But that focus also has perpetuated a number of myths, blurring out much of the messiness and complexity of rural life. As a Washington Post reporter who has resided in a northwest Minnesota farming community since 2016 — I wrote a book about it — I’ve had the opportunity to watch those perceptions solidify in real time, as well as compare them to the on-the-ground reality.
As the 2020 campaign season gets underway in earnest, here are five myths to keep in mind when you read sweeping pronouncements about rural America.
#1: ‘Rural’ is synonymous with ‘Midwestern’
Last year, New York Times politics editor Jonathan Weisman provided a particularly clumsy example of this common conflation, suggesting that U.S. Reps. Ilhan Omar (D-Minn.) and Rashida Tlaib (D-Mich.), who represent densely populated urban districts in their states, weren’t really “Midwestern.” This is nonsense, of course — the Midwest is a region, not a population density — but it’s emblematic of the way many influential people in politics and the media start fudging definitions when they talk about people who live outside of New York or Washington.
In reality, any place outside of an urban area or urban population cluster should be considered “rural,” according to the U.S. Census. As the map above shows, rural areas comprise well over 90 percent of the country’s land area. They’re everywhere. The American rural experience ranges far beyond the confines of the Rust Belt. You can, in fact, find rural areas just outside of any major city, including in New York, California and Massachusetts — places often positioned in opposition to “rural” America.
#2: ‘Rural’ is synonymous with ‘white’
One of the most regrettable Trump era trends in political reporting is the diner safari, in which a big-city reporter is parachuted into a small town in the middle of the country in search of the secret wisdom of diner patrons in overalls and trucker caps (full disclosure: I’ve done one of these, too). Such patrons tend to be, almost without exception, white.
The unfortunate effect of such stories is that they don’t reflect the fact that a fairly large and growing share of rural Americans are, in fact, nonwhite: about 22 percent as of 2018, or more than 10 million people. Such residents often have political beliefs that are considerably different from those of their white neighbors. In contested national elections with razor-thin margins, support of rural minorities could make all the difference in a battleground state such as Pennsylvania or Wisconsin.

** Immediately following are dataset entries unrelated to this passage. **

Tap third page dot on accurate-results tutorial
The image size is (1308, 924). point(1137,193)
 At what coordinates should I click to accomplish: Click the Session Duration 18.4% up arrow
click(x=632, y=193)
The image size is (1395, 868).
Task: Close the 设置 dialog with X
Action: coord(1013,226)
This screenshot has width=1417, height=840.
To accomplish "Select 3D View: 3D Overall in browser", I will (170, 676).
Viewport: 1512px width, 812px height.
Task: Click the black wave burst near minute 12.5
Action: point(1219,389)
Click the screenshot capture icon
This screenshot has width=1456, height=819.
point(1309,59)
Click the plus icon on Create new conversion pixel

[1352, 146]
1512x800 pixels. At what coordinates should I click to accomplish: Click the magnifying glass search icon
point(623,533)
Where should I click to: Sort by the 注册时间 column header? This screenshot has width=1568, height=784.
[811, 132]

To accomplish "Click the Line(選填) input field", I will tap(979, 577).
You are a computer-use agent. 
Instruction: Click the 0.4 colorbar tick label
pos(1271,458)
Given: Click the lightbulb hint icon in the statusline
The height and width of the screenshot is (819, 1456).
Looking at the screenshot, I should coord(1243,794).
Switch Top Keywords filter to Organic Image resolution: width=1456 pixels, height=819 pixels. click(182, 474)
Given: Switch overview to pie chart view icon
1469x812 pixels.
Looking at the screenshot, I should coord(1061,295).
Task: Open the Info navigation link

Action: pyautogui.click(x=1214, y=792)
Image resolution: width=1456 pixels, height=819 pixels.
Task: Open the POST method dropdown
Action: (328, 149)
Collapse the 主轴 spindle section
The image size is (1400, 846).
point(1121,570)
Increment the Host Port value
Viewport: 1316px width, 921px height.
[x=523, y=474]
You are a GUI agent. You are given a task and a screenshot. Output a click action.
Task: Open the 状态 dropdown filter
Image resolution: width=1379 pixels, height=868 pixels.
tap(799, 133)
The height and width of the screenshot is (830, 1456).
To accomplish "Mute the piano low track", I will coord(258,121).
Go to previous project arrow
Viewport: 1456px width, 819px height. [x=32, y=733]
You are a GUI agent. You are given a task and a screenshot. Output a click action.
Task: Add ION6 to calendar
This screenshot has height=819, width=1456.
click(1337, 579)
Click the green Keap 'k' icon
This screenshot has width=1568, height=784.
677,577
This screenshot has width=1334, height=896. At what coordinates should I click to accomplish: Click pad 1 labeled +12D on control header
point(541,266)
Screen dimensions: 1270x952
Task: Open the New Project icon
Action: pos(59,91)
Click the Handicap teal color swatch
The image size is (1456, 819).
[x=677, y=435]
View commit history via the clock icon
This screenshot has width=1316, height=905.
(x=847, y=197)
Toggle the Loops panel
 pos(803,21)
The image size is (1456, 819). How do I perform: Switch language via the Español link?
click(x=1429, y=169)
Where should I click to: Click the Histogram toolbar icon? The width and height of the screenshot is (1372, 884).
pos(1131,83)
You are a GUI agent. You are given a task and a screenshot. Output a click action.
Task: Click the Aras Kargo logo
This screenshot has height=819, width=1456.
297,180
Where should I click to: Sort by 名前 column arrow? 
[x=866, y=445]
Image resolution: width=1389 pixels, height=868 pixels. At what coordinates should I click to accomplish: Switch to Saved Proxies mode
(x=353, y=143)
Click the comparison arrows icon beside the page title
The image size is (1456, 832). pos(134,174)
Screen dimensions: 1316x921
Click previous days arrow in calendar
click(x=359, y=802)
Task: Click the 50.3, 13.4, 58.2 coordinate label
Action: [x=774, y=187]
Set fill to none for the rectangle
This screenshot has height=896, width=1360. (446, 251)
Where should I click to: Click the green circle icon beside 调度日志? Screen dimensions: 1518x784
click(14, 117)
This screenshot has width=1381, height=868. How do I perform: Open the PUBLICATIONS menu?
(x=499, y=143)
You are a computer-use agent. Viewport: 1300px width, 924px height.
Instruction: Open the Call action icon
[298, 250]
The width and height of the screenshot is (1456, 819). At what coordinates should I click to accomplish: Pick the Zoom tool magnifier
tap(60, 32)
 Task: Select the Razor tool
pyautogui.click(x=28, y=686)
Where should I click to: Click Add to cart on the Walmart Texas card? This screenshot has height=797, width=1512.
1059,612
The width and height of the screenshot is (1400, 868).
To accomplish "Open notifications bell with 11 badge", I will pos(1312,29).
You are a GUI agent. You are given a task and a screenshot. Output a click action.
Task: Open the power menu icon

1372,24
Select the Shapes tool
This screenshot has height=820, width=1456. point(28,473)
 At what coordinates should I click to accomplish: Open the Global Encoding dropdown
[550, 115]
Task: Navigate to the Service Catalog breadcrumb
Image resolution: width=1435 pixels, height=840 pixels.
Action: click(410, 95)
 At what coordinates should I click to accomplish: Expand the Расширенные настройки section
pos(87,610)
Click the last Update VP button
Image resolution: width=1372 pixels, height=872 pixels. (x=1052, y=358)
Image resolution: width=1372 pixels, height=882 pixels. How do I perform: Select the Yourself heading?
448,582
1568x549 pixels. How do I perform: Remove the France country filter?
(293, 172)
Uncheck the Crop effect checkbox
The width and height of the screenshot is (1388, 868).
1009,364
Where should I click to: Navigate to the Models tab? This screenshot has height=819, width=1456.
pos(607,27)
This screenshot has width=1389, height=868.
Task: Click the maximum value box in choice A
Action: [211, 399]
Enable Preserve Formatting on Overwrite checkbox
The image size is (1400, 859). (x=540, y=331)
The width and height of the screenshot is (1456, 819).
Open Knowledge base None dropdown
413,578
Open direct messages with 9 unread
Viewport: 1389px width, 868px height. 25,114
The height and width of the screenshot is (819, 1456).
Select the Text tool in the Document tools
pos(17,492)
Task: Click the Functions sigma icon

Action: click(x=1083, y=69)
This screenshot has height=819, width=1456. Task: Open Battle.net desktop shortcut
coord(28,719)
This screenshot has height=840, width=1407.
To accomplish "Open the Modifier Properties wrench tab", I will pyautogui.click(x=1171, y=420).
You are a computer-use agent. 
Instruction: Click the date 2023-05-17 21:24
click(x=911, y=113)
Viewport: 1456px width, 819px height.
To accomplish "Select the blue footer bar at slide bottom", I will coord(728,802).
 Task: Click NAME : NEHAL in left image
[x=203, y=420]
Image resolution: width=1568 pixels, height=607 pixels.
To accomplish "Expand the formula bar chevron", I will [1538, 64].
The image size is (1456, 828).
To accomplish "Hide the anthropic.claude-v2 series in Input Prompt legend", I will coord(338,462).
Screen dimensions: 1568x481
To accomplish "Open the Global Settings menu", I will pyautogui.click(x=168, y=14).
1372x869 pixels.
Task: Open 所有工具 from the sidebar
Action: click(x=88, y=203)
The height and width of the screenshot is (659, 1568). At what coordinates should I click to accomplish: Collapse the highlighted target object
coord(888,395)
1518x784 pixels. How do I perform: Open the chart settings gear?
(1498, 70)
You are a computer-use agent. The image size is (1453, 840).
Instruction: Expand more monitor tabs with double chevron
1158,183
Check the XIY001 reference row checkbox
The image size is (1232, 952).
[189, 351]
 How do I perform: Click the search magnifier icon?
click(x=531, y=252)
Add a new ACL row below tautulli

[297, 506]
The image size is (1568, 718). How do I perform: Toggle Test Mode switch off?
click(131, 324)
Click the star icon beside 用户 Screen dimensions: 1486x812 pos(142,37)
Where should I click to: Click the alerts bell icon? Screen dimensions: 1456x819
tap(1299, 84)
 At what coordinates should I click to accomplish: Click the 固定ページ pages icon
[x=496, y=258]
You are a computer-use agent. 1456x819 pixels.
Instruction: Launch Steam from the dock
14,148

Such statistics raise more specific questions: What are black voters in the rural Southeast looking for in 2020? What do Native American voters in Midwestern battlegrounds make of the impeachment process so far? What are rural Hispanics in Western states looking for in a Democratic candidate?
We don’t have great answers to these questions, in part because we’ve spent so much time talking to rural whites.
#3: ‘Rural’ is synonymous with ‘conservative’
Those media diner excursions also give the impression that the swath of country between New York City and Los Angeles is populated chiefly by staunch Republicans, leavened with a conservative Democrat here and there.
Here’s the reality: In 2016, nearly 1 in 3 voters living in nonmetropolitan counties voted for Hillary Clinton. “Nonmetropolitan” doesn’t mean exactly the same thing as “rural” — some metros contain rural areas within their borders, for instance. But there’s enough overlap that demographers often use the categories as proxies for one another.
In all, well over 6 million people voted for the Democratic presidential nominee outside of America’s major metropolitan regions in 2016. I found out as much on my own diner excursion that year, when I ambled up to a table full of veterans and ex-farmers at my local gas station to find, to my surprise, that all of them had pulled the lever for Clinton.
Farming and progressive politics went hand in hand in parts of the country for much of the 20th century, to the extent that in Minnesota, the official name of the state Democratic Party remains the Democratic-Farmer-Labor Party to this day. Despite this history, and despite millions of rural Democratic votes in 2016, “rural Democrat” and “rural progressive” are categories that are largely absent from today’s political debate. Indeed, in 2019, some media outlets are still convening all-Republican panels of small-town voters and presenting them as representative of attitudes “outside the Beltway.”
#4: Rural Americans don’t care about the news
Reporters and politicians have often characterized rural Americans as indifferent to political news or “Beltway intrigue,” which they set up in opposition to more “authentic” concerns such as grain prices, local tax burdens and small-town governance.
This reinforces a damaging stereotype that people in small towns are simple folks, living simple lives set apart from the rhythms of life in big cities. But actual data on rural news consumption paints a very different picture. In 2012, for instance, a Pew Research Center survey found very little difference in news consumption habits between people in rural areas and those living elsewhere. Crucially, the study showed rural Americans were no different from people in other communities when it came to their interest in such major news topics as politics, crime and breaking news.
My own experience in northwest Minnesota confirms this. The arcana of the 24-hour news cycle — Anonymous, Sharpiegate, the Steele dossier — are discussed just as obsessively in small-town bars as they are at D.C. cocktail parties. This shouldn’t come as a surprise: People up here watch the same cable TV talk shows and read the same national news websites as people anywhere else.
#5: Rural America is the ‘real’ America
All of this builds up to what may be the most pernicious myth — that life in rural America is more authentic, more American than life anywhere else. The intent of this narrative is to hold rural people up as exemplars of American life and ideals. But adhering to such simplistic avatars denies them much of their messy, complicated humanity. It reduces the rural experience to a crude caricature that advances the interests of a particular political viewpoint — a white, conservative one.
There’s much to love about life in rural America. After three years here, I have a hard time imagining living anywhere else. The broad skies, open spaces and uncrowded vistas give me a peace I was never able to find living in more populated places. The relative scarcity of people means that those of us who do live here have to forge closer personal bonds to solve the sorts of problems that, in more populated places, are typically handled by anonymous professional bureaucracies.
But there’s a lot to love about life just about anywhere in America. There are as many different modes of being an American as there are towns, or families, or individuals living in this country. The mantle of “real American” — and all the scrutiny, assumptions and mythmaking that come with it — is a burden that none of us should have to bear alone, but rather is one that we can all share.